(Dataset excerpts Opens)

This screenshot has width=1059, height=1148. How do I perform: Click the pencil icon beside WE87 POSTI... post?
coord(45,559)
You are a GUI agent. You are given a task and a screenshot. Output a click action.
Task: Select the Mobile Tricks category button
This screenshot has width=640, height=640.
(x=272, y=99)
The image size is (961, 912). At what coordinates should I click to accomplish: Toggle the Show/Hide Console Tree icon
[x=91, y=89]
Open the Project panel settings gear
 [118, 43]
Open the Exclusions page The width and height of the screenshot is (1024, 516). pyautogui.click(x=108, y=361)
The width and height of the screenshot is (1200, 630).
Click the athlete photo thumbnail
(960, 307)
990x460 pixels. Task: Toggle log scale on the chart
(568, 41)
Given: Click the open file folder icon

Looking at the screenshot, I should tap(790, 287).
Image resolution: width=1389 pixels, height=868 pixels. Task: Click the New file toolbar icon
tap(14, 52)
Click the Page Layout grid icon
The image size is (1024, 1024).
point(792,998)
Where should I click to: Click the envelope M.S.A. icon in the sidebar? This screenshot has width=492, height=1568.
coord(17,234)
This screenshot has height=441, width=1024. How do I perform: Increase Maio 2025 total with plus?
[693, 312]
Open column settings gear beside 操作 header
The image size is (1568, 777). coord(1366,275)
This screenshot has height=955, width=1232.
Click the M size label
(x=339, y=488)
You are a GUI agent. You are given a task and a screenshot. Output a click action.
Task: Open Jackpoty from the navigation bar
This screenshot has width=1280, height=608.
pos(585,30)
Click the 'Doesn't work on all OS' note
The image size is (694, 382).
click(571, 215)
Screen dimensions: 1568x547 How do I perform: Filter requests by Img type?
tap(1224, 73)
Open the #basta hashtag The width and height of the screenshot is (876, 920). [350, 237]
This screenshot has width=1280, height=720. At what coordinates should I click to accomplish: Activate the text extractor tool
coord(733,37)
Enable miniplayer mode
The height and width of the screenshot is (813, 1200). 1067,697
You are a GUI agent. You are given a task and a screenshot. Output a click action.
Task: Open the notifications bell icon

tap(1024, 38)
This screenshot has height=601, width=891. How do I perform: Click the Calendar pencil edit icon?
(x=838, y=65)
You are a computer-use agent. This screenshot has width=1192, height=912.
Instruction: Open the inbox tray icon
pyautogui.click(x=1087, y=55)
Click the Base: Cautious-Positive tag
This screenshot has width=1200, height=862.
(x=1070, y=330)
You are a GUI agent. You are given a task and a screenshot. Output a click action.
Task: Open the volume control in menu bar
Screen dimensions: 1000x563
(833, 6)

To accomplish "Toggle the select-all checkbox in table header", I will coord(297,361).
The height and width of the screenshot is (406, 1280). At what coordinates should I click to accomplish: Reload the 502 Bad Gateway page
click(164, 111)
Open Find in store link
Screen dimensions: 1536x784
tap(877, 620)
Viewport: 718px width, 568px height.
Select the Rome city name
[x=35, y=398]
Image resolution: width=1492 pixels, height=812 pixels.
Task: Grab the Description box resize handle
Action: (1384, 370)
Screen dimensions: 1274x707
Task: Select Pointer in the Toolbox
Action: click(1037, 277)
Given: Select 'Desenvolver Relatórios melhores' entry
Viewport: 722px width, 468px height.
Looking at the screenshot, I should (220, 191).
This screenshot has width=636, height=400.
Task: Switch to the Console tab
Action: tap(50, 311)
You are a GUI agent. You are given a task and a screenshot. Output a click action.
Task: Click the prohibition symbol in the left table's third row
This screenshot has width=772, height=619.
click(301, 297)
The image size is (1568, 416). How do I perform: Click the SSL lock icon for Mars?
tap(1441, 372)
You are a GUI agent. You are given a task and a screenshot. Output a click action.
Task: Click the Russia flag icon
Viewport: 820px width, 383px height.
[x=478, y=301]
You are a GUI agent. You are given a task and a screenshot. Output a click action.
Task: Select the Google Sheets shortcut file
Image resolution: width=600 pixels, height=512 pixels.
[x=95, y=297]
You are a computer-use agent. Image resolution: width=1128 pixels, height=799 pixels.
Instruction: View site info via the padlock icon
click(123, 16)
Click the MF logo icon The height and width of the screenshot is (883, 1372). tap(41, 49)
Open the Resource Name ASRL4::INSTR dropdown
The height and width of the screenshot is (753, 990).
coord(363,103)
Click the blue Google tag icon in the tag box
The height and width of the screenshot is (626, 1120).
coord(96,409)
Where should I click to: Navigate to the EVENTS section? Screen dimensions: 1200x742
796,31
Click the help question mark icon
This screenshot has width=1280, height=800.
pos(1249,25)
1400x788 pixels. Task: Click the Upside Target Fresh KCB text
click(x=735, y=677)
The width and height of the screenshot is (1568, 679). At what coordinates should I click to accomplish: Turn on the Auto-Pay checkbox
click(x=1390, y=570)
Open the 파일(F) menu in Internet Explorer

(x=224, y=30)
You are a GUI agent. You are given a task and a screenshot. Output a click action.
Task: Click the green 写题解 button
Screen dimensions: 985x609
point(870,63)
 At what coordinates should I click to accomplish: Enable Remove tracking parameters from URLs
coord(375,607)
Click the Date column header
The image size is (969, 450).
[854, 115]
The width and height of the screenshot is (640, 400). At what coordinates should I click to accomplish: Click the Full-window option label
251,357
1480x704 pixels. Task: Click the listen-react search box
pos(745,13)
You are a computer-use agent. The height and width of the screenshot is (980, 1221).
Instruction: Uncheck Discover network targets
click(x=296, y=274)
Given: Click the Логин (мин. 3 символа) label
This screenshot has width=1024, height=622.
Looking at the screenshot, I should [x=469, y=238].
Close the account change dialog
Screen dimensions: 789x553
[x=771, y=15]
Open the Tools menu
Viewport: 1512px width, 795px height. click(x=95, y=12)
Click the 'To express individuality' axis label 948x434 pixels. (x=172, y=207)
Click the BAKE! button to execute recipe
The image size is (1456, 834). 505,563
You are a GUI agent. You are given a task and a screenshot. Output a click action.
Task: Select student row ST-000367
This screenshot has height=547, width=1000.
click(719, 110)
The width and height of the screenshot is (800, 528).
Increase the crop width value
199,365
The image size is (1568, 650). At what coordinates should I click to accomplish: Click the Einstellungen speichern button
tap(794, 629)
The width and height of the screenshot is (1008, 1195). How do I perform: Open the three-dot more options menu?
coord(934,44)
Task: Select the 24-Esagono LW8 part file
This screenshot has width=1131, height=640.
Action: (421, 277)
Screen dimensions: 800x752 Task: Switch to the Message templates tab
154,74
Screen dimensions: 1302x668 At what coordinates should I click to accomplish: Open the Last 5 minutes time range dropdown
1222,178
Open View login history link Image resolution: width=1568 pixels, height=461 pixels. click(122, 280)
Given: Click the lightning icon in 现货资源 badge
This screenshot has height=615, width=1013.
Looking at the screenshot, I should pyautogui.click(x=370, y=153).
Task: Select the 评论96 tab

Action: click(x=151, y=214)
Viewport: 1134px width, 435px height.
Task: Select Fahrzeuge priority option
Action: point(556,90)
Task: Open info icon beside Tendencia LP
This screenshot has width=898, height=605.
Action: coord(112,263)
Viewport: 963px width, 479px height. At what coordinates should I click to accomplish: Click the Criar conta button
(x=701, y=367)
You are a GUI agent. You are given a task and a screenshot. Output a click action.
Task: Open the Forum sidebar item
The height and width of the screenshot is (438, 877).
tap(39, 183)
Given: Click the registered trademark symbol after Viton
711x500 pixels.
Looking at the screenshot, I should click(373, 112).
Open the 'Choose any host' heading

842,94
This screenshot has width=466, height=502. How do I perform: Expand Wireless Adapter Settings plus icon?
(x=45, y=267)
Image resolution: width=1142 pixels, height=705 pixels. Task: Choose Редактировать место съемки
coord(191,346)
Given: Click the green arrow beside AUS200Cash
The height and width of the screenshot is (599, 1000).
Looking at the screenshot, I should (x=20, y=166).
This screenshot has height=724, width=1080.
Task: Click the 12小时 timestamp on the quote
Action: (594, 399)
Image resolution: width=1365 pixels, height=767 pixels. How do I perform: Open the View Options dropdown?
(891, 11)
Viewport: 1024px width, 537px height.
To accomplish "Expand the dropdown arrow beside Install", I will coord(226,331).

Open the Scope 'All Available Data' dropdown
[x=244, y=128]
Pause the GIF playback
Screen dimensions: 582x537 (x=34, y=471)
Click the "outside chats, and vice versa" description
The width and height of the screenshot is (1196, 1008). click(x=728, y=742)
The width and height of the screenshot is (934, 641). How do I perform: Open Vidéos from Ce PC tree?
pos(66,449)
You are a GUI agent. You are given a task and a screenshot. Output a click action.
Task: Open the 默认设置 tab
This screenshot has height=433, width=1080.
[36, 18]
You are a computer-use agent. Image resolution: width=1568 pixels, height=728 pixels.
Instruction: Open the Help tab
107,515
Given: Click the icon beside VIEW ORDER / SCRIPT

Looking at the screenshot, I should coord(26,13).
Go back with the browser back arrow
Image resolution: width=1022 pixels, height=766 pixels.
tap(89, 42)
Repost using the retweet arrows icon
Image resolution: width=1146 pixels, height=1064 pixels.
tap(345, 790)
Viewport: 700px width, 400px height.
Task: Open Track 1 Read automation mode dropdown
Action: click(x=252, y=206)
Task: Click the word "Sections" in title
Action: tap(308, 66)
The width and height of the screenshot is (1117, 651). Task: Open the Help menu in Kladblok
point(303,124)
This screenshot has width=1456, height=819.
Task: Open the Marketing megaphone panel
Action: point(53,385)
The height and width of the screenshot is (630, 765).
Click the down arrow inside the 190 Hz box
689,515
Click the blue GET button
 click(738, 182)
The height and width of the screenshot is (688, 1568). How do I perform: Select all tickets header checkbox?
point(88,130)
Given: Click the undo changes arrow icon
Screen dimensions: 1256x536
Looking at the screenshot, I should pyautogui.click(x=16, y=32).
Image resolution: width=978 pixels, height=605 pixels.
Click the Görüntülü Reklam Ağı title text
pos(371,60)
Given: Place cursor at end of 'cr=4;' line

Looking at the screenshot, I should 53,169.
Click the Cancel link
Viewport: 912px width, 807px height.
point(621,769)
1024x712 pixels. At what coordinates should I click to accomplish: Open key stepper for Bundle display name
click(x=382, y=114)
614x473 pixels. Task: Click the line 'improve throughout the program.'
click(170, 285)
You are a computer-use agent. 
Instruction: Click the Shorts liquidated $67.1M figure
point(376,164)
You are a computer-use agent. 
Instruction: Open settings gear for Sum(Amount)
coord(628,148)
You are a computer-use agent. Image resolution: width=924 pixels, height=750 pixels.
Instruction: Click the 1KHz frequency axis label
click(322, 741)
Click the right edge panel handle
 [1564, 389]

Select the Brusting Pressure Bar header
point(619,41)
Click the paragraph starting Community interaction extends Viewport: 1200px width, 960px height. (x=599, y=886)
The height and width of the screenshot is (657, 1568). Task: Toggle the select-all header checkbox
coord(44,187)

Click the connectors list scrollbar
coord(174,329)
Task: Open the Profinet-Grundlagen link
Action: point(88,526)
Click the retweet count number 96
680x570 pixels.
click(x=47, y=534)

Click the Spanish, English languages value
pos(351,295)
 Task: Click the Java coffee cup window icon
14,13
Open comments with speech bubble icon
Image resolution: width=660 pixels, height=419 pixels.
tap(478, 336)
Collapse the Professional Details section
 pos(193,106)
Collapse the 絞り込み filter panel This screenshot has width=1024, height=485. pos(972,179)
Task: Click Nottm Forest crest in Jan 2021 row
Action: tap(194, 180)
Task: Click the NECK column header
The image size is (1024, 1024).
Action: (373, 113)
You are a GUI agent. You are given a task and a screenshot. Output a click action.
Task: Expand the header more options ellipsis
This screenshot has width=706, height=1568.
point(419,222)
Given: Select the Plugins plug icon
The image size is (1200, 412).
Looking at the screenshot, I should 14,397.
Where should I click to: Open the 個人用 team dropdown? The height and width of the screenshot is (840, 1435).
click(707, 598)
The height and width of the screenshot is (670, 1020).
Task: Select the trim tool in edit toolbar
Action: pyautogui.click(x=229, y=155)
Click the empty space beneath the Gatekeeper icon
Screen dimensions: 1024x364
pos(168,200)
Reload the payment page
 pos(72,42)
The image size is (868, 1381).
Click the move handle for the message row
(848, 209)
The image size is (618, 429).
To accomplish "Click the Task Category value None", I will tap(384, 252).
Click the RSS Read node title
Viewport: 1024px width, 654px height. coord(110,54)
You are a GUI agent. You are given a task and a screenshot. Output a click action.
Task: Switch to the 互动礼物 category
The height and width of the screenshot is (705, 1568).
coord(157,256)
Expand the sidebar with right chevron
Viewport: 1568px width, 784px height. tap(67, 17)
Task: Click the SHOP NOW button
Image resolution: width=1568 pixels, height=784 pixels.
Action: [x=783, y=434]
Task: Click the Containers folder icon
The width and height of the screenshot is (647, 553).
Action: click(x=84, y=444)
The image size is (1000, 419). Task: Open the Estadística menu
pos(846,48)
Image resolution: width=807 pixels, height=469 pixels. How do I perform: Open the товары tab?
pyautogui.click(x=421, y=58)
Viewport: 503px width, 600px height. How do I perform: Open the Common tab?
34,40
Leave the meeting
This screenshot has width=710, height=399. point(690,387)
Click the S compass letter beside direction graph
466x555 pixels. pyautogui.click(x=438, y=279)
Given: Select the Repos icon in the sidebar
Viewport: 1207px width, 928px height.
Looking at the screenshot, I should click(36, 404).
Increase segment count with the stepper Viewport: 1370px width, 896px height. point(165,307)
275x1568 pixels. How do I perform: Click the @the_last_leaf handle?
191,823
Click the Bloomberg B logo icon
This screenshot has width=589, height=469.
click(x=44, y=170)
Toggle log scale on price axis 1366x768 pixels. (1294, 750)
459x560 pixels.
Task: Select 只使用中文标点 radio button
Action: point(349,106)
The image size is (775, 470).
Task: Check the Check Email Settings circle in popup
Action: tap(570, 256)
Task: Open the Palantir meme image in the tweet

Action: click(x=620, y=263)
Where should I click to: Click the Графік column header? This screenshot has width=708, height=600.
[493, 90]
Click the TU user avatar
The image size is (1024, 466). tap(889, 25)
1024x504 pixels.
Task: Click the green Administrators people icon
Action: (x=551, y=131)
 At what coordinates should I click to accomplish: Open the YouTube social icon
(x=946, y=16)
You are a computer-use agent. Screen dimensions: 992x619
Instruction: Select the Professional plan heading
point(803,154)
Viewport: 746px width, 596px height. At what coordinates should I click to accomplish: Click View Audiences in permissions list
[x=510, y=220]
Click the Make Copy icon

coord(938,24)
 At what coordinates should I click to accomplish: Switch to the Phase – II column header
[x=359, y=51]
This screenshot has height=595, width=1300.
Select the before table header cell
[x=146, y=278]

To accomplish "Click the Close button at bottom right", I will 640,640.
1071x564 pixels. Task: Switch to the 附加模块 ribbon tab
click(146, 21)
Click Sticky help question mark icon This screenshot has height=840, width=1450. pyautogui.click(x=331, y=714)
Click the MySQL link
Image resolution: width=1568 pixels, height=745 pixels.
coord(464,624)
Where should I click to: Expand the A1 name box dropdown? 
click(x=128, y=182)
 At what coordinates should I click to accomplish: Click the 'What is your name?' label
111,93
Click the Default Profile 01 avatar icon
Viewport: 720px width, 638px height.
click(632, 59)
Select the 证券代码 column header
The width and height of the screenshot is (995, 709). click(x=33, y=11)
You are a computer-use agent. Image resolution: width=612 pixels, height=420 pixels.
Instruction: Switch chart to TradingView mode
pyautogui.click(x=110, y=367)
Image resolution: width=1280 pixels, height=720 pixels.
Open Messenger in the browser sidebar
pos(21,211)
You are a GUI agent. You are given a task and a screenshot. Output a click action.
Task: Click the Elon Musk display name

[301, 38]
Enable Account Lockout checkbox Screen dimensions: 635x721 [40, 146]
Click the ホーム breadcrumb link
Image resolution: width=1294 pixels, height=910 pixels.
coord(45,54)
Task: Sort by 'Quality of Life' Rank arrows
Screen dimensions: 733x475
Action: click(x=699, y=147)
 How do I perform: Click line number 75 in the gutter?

(Dataset excerpts Closes)

* _Task directions_: Please determine how many lines of the records above include the word "symbol", replying with a number alone.

* _Exercise solution_: 2